### SUPPLIED MATERIAL
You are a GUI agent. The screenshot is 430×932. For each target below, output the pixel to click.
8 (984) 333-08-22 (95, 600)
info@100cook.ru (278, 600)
* * *
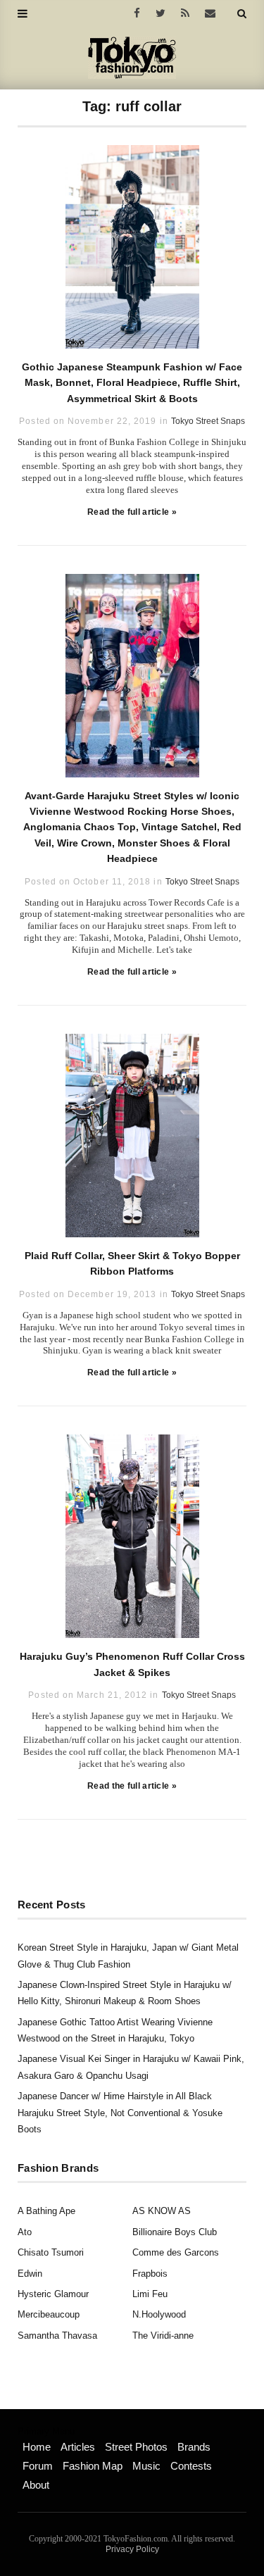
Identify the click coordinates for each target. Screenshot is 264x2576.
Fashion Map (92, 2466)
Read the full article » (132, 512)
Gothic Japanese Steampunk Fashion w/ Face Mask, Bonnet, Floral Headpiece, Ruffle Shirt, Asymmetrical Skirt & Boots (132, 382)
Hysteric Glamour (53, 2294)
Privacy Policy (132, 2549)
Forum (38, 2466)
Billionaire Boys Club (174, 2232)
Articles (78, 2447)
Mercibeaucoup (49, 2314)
---
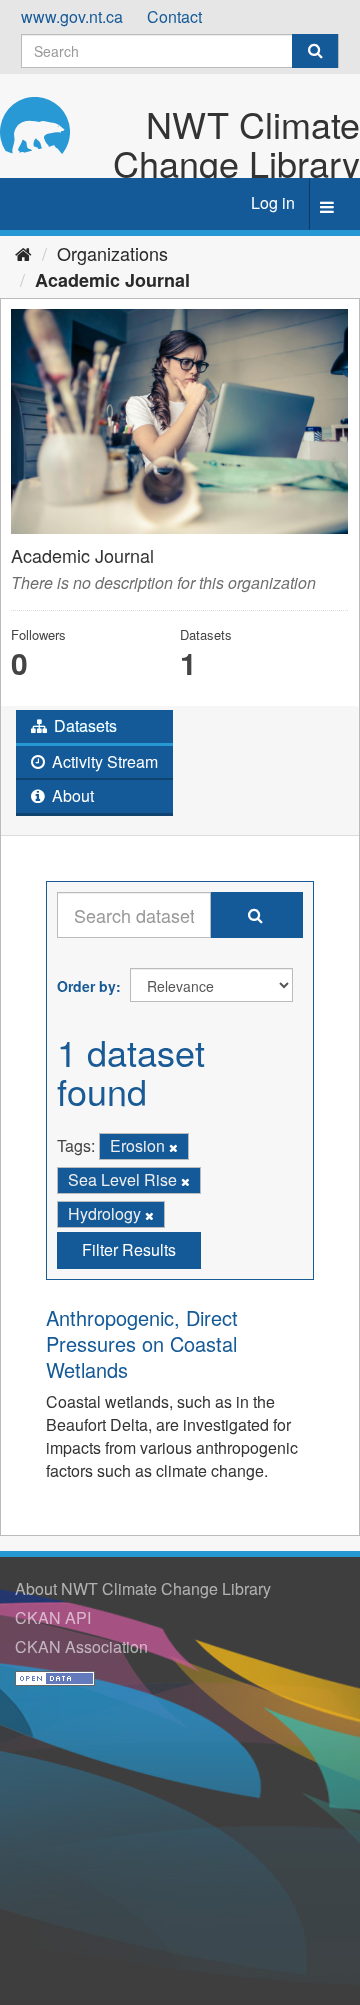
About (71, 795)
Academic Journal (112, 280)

### YOUR GOAL
What is needed is an exact copy of the lines above, from the one containing "You are a GUI" through the one containing "info@100cook.ru (278, 600)", with nothing added.

### ANSWER TO THIS EXERCISE
You are a GUI agent. The screenshot is 430×932. For each target below, output the pixel to click.
8 (984) 333-08-22 (95, 600)
info@100cook.ru (278, 600)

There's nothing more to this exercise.